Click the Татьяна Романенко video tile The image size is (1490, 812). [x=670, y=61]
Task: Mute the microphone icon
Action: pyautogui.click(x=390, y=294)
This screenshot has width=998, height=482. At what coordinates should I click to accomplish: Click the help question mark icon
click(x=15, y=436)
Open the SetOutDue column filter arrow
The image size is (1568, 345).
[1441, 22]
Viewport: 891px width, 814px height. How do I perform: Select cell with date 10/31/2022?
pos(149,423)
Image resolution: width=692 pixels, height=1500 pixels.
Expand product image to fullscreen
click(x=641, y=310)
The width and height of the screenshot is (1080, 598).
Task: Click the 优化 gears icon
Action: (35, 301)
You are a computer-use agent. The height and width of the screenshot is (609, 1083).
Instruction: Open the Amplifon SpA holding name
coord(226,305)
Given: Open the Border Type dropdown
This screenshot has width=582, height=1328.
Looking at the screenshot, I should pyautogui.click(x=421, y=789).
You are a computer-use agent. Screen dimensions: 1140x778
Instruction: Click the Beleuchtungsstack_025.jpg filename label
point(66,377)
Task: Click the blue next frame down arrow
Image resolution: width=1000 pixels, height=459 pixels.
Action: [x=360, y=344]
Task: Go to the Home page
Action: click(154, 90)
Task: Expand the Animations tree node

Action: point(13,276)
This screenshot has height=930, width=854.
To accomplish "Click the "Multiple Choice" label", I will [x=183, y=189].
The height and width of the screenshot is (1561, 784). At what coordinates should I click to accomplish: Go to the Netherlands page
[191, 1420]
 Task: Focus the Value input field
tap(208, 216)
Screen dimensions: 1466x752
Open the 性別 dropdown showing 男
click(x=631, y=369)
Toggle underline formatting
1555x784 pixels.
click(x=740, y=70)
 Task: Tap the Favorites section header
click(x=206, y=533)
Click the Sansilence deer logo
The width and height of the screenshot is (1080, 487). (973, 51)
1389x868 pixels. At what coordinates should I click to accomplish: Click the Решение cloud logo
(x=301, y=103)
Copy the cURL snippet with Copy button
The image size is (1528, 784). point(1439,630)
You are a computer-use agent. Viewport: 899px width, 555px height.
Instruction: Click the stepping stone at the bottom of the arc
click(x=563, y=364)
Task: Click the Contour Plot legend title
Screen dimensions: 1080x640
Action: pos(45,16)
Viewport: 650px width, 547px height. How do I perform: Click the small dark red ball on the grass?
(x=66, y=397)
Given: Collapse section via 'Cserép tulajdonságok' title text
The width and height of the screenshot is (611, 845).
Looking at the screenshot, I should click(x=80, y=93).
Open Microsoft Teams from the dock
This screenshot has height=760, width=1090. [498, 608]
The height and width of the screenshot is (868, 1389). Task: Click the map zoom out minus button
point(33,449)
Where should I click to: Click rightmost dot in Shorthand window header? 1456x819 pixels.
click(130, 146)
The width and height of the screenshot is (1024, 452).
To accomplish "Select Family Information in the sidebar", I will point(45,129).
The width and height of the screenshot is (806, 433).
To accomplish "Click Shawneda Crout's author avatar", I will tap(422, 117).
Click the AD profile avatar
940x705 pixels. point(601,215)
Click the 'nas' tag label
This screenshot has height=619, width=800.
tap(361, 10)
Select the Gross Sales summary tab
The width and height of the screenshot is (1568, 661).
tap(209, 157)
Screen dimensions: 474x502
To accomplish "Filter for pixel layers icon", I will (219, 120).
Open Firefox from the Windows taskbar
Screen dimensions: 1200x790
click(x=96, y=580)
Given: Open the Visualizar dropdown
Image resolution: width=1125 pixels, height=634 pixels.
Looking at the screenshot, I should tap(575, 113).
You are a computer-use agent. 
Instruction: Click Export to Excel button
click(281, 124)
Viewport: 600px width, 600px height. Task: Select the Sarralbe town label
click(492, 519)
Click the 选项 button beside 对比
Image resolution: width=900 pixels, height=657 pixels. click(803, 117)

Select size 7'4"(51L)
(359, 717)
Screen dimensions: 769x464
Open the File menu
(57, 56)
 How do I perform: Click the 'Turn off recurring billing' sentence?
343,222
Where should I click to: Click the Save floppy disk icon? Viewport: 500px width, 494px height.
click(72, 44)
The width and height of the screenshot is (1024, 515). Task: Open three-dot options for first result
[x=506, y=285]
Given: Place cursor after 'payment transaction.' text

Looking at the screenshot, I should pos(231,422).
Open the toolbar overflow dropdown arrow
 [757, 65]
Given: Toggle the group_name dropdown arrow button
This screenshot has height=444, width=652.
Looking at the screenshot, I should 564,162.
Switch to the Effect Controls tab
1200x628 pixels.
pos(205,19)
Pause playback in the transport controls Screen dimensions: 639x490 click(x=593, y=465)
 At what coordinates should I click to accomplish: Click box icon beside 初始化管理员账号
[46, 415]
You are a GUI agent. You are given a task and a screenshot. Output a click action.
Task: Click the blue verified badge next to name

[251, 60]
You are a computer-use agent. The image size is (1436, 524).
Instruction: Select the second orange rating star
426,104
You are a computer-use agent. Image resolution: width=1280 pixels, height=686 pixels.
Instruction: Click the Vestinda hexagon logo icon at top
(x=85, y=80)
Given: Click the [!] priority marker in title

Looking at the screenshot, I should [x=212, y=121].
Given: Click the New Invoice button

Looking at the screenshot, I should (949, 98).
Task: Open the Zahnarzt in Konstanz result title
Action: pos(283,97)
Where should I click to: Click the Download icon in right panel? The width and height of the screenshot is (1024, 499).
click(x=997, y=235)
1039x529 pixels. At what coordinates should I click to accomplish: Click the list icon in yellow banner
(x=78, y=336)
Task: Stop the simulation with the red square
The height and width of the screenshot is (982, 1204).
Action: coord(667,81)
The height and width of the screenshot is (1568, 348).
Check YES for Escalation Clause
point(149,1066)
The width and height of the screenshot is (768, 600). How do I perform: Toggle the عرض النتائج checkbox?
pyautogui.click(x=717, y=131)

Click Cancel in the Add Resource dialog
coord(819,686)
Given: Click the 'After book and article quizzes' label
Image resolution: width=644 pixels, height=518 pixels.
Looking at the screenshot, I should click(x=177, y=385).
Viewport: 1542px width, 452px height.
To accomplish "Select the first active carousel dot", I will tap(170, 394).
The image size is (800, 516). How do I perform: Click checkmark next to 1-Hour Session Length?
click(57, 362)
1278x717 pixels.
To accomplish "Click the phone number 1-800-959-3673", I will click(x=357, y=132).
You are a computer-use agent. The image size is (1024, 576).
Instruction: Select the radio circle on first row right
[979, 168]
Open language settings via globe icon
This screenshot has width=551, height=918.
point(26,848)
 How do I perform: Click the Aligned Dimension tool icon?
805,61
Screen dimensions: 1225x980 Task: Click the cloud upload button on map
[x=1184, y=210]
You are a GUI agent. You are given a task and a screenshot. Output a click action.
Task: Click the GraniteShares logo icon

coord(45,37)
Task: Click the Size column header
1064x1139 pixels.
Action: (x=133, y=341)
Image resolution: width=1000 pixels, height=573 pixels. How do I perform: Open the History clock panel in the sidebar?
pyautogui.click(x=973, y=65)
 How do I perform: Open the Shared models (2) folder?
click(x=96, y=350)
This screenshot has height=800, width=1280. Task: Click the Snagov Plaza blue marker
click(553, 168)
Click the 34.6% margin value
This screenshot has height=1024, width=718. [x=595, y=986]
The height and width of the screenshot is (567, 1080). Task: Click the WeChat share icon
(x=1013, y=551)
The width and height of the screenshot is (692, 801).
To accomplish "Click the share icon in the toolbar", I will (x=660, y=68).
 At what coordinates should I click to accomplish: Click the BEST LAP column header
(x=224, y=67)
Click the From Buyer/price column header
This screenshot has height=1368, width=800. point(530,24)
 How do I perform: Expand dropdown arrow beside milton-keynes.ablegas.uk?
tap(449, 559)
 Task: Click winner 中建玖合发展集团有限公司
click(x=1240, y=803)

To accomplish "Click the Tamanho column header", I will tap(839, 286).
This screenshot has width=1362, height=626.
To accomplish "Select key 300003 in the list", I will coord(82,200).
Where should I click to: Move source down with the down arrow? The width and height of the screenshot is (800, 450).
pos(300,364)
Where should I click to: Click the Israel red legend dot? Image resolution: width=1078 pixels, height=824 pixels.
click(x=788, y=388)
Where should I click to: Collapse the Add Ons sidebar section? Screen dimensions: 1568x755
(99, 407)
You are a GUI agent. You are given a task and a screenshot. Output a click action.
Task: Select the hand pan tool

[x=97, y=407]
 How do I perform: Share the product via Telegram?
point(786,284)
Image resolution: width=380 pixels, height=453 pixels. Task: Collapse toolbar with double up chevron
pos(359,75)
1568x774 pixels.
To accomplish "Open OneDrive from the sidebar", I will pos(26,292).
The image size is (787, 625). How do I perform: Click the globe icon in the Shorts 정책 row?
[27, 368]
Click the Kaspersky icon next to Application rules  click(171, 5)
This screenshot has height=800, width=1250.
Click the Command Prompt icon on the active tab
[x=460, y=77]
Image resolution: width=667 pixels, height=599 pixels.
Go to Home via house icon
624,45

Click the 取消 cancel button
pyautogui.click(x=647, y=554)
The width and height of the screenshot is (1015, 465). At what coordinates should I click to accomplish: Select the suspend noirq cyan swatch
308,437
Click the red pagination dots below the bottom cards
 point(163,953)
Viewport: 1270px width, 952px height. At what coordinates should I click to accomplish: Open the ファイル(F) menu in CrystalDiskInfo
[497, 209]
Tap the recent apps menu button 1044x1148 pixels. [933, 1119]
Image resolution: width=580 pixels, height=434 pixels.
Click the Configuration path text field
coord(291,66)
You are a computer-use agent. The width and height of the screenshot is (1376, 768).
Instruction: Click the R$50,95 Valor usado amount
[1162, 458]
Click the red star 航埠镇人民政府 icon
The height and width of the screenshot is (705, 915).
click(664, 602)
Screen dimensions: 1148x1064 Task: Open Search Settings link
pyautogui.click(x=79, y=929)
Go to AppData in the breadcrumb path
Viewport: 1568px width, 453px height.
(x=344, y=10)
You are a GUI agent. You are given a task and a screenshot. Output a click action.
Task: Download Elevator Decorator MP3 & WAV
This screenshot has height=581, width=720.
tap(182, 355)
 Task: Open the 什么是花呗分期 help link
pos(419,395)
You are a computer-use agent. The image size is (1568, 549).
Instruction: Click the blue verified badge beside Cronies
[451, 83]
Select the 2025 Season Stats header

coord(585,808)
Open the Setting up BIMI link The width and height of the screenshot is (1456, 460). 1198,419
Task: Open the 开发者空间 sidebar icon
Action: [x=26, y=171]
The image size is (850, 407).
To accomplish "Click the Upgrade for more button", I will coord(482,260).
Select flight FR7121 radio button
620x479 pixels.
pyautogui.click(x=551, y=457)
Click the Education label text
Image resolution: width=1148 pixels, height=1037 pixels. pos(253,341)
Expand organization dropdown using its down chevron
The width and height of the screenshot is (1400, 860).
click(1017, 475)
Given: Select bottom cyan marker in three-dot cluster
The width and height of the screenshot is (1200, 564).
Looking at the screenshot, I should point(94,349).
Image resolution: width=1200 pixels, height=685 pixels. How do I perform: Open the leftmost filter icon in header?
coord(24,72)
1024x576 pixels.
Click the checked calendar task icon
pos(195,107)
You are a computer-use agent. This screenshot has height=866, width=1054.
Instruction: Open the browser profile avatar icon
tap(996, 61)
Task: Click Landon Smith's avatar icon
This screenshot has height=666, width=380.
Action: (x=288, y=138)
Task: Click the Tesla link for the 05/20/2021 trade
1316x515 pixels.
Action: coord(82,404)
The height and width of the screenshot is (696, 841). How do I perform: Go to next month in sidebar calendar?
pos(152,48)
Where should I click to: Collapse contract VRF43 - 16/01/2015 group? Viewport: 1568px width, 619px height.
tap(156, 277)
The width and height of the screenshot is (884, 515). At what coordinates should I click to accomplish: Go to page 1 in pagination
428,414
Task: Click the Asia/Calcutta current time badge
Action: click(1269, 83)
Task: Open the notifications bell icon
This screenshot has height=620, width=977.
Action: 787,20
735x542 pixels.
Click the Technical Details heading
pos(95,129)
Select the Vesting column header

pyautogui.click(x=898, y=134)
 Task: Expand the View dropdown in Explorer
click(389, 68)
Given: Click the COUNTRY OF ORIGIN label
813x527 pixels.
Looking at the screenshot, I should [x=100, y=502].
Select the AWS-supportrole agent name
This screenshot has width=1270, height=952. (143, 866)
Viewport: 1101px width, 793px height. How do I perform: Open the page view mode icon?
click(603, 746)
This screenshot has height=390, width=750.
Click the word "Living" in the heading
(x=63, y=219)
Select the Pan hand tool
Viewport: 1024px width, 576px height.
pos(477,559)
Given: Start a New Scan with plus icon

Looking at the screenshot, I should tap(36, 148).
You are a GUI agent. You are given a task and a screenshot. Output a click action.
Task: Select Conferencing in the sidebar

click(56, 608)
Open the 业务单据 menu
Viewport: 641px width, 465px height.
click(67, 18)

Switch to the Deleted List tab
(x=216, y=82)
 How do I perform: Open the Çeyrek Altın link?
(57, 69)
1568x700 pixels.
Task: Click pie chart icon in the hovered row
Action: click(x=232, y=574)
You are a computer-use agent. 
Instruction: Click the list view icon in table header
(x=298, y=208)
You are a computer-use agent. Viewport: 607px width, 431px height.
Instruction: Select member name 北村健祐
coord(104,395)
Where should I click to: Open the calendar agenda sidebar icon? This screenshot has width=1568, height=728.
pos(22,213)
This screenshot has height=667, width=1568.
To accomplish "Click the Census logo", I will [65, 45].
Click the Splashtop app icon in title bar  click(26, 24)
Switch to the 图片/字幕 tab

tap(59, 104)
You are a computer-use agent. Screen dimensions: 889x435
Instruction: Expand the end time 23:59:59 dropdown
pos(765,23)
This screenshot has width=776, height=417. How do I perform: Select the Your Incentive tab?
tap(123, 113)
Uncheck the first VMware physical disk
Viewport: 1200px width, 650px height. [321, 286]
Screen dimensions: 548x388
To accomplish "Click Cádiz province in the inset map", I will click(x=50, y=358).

**Your instructions**
What is needed is an exact copy of the line containing "Uncheck the first VMware physical disk" and each line after it, through the final line of the entries above.

**Exercise response**
Uncheck the first VMware physical disk
Viewport: 1200px width, 650px height. [321, 286]
Screen dimensions: 548x388
To accomplish "Click Cádiz province in the inset map", I will click(x=50, y=358).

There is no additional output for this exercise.